Plusieurs évènements violents ont eu lieu le 8 mars et le NPA souhaite y réagir pour clarifier sa position. L’analyse des évènements et la discussion collective nous ont pris du temps, et nous tenons à nous excuser de ne nous exprimer que si tardivement.

1. Le NPA s’est toujours opposé et s’opposera toujours à ce que les débats politiques, les débats d’orientation, au sein des mouvements sociaux se règlent par la violence, morale ou physique.

2. Nous condamnons de la façon la plus résolue les violences physiques qui ont eu lieu contre des militantes abolitionnistes, particulièrement à Paris et Toulouse. Les militantes agressées ont toute notre solidarité. Il existe des désaccords au sein du mouvement féministe sur l’appréciation notamment de mesures comme la pénalisation des clients. Et bien que le NPA se soit clairement positionné contre cette mesure que nous jugeons répressive et contre-productive, nous considérons ce débat comme légitime au sein du mouvement féministe. En lien avec cette position, nous refusons les amalgames créant la confusion entre les courants abolitionnistes et des positions prohibitionnistes ou rejetant les prostituéEs.

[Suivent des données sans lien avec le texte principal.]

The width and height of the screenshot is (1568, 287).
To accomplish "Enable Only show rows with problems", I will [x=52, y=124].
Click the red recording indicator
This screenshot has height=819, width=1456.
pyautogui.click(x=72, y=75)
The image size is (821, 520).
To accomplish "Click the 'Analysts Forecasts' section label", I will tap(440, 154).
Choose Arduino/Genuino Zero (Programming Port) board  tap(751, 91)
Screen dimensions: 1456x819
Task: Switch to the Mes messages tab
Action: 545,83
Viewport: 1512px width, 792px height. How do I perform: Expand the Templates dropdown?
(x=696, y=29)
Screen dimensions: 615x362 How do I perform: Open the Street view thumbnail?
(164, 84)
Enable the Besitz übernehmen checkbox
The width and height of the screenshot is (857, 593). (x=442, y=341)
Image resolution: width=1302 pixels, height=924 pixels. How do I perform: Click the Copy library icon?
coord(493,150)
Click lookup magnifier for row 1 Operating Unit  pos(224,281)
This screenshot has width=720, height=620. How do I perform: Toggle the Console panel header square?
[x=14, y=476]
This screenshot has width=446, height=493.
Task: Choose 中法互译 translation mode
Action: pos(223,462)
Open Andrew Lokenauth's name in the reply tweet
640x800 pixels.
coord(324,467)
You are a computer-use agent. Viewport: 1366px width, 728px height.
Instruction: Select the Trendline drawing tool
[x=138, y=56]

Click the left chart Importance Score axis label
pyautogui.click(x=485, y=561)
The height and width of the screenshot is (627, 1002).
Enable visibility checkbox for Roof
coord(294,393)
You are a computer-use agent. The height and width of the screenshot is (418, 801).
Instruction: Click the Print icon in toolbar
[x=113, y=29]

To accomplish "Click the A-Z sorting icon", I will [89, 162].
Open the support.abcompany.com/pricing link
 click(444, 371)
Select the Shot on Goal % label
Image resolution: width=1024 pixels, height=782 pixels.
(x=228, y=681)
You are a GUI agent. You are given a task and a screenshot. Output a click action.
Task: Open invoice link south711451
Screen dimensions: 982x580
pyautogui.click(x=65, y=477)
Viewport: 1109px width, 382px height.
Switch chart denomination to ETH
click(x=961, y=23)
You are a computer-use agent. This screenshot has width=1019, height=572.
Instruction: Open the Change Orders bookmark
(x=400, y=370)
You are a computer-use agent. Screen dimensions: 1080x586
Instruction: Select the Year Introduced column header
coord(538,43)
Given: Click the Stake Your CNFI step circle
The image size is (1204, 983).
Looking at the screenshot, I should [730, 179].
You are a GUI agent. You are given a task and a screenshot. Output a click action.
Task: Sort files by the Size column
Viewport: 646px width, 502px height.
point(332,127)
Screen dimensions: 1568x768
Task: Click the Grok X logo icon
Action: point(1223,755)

3. Le NPA rappelle sa position abolitionniste. Notre position est le refus du système prostitutionnel, des réseaux de marchandisation du corps des femmes et considère la prostitution comme une violence, notamment contre les femmes.
Cependant, nous respectons et soutenons les mobilisations des prostituéEs, nous respectons la parole de celleux qui s’expriment en se nommant « travail- leuses/eurs du sex » ou de celles qui se déclarent « survivantes ».

4. Le NPA rappelle également son orientation et son droit de discuter avec tous les courants féministes, quelles que soient leurs positions, de construire une solidarité militante avec eux, malgré le débat, parfois très polémique, qui peut exister. C’est en ce sens qu’une série de rencontres sont engagées avec des associations ou organisations qui nous interpellé dans le cadre de la campagne : le STRASS, Osez le féminisme, les Effrontées...

5. L’évènement violent survenu à la fin du cortège lors de la manifestation du 8 mars à Paris est pour nous différent des agressions contre des militantes abolitionnistes. En effet, deux militantEs du NPA ont été agresséEs verbalement par des militantes du groupe des Amazones et se sont défendu dans cette manifestation : le premier s’est fait insulter et prendre son drapeau et la seconde, qui a accouru à son secours, s’est fait insulter de « sale trans » et,
s’étant sentie menacée par un groupe, a giflé une militante, et une empoignade s’en est suivie.
Il aurait été préférable qu’une réponse collective non violente soit mis en œuvre dès le premier incident. Nous regrettons que des coups aient été échangés, et nous prenons notre part de responsabilité, nous n’avons pas su résoudre collectivement ce conflit.